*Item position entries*

┌──

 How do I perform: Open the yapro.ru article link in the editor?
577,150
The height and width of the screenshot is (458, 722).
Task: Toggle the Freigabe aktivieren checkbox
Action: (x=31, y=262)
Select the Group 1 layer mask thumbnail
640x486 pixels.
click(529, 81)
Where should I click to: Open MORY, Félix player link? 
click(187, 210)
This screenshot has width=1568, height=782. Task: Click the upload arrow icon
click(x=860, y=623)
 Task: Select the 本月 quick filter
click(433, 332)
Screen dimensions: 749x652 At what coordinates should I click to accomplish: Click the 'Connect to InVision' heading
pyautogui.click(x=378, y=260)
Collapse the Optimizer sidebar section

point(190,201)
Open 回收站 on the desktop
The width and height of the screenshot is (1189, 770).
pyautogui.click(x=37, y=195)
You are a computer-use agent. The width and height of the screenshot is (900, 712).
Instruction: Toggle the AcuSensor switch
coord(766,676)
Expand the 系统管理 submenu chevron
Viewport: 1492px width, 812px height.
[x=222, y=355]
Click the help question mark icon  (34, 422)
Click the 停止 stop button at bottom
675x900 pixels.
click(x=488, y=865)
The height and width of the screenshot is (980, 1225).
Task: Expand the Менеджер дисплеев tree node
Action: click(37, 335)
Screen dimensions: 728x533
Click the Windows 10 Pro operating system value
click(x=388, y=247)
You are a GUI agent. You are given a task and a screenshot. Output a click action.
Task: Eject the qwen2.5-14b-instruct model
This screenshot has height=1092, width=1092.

└──

*What the exercise asks*
Output the lines of the data starting with the line that contains "Screen dimensions: 728x533" and going on through the last line as a JSON list of strings, one string per line, leaving out blank lines.

*Response to this exercise*
[
  "Screen dimensions: 728x533",
  "Click the Windows 10 Pro operating system value",
  "click(x=388, y=247)",
  "You are a GUI agent. You are given a task and a screenshot. Output a click action.",
  "Task: Eject the qwen2.5-14b-instruct model",
  "This screenshot has height=1092, width=1092."
]